▶ Page excerpt
============================================================
Youtube searches with HTTP.jl

Hello, folks,

i am currently experimenting with the HTTP lib in Julia and try to evaluate the youtube search suggestions.
It also works as far as I want to get more search suggestions and not just the first 20. What is the best way to do that?
At the moment i do something like this -

using HTTP

function getPositions(search::String, txt::String)
    vpos=UnitRange{Int32}[]
    i=1
    while ((pos=findnext(search, txt, i)) != nothing)
        push!(vpos, pos)
        i=pos[end]+1
    end
    return vpos
end

function getPositions(search::String, txt::String, vec::Vector{UnitRange{Int32}})
    vpos=UnitRange{Int32}[]
    for v in vec
        pos=findnext(search, txt, v[end]+1)
        (pos != nothing) && push!(vpos, pos)
    end
    return vpos
end

function posText(vRange::Vector{UnitRange{Int32}}, txt::String)
    vpos=UnitRange{Int32}[]
    for range in vRange
        if ((pos=findnext("\"", txt, range[end]+1)) != nothing)
            r=range[end]+1:pos[end]-1
            push!(vpos, r)
        end
    end
    return vpos
end

r = HTTP.request("GET", "https://www.youtube.com/results?search_query=julia+programming")

println("Status : ", r.status)

txt = String(r.body)

open("youtube.txt", "w") do io
    print(io, txt)
end

v=getPositions("div class=\"yt-lockup-content",txt)
vt=getPositions("title=\"", txt, v)
vt=posText(vt, txt)

vhref=getPositions("a href=\"", txt, v)
vhref=posText(vhref, txt)

for (n, pos) in enumerate(vhref)
    playLink="https://www.youtube.com" * txt[pos]
    linkText=txt[vt[n]]
    println("($n) : $linkText")
============================================================
▶ Record extracts
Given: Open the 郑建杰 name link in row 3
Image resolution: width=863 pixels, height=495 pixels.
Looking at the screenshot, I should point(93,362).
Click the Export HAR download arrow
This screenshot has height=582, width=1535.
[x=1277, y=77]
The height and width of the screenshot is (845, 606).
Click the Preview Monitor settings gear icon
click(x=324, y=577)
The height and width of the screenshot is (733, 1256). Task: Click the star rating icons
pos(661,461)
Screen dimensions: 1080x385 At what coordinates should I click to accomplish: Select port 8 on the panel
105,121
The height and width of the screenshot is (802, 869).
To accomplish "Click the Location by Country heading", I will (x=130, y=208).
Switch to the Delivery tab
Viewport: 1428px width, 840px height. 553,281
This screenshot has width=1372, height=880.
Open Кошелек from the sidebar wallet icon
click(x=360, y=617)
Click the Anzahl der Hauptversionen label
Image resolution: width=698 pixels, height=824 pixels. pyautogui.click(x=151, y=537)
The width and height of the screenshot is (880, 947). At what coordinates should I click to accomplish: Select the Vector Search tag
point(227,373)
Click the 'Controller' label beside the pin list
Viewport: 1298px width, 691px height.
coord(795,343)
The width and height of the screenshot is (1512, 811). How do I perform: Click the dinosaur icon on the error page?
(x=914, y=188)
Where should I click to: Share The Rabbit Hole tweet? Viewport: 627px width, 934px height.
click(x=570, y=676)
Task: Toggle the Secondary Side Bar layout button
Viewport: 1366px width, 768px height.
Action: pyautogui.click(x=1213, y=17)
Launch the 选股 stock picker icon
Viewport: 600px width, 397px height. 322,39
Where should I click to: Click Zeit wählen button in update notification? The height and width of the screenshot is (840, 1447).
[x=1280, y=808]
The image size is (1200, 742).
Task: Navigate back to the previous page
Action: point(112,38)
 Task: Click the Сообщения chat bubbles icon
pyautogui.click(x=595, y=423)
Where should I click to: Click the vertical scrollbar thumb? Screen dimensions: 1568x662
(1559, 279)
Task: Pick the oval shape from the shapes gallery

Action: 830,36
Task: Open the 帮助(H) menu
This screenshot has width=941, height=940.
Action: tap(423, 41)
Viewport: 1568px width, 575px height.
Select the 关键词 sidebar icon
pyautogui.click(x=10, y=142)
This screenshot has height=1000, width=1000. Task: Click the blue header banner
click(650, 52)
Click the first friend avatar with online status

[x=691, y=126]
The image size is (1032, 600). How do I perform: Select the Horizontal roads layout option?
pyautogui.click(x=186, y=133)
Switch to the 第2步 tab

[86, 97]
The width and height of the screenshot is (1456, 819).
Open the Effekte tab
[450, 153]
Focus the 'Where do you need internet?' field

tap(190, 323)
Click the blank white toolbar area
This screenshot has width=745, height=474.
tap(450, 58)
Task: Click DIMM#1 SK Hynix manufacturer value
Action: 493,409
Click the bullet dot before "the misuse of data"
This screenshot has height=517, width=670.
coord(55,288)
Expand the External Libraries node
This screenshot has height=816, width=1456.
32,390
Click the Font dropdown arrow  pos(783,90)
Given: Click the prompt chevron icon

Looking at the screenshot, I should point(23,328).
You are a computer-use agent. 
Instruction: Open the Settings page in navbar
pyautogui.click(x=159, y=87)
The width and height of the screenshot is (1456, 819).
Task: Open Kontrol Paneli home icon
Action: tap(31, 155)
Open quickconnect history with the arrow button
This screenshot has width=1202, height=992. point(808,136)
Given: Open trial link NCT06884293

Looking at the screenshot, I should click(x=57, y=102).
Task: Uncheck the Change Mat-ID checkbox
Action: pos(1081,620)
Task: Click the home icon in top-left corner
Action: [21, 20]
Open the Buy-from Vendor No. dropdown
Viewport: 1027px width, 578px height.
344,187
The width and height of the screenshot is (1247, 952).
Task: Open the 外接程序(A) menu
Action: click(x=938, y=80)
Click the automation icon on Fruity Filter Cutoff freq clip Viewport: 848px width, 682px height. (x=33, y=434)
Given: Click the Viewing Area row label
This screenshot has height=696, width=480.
============================================================
▶ Goals
1) In the forum post about YouTube searches with HTTP.jl, what file does the code save the response text to?
2) Carry the HTTP.jl forum post forward from its last line.
The entries are separate material and have nothing to do with the Julia forum post.

▶ Answers by task
1) youtube.txt

2)
    println("($n) : $playLink")
end

this gives me all the html and scipts which i parse through to search for the titles and the video-links. I don’t know much about webdesign and javascript, but is there a link i overseen to the next search suggestions?

best regards

Michael

YouTube uses JavaScript which means that you wouldn’t be able to see the actual document inspecting the response. You would need to use a WebDriver such as Selenium to actually interact with JavaScript webpages. Julia doesn’t have a WebDriver package at the moment (a few unmaintained projects). For YouTube in particular, you could use their API and that should be doable with HTTP.jl.

Okay, thanks. I probably need access to the google youtube api. I would have to login there for a Developer-ID and so on.

best regards

Michael

Depending on what you intend to do calling out to an existing utility like youtube-dlmight do the trick.
There are more specialized command lines too.

1 Like

yeah looks great. I need only something like give me a thumb-list of the newest videos from channels i like before i have to go directly to youtube.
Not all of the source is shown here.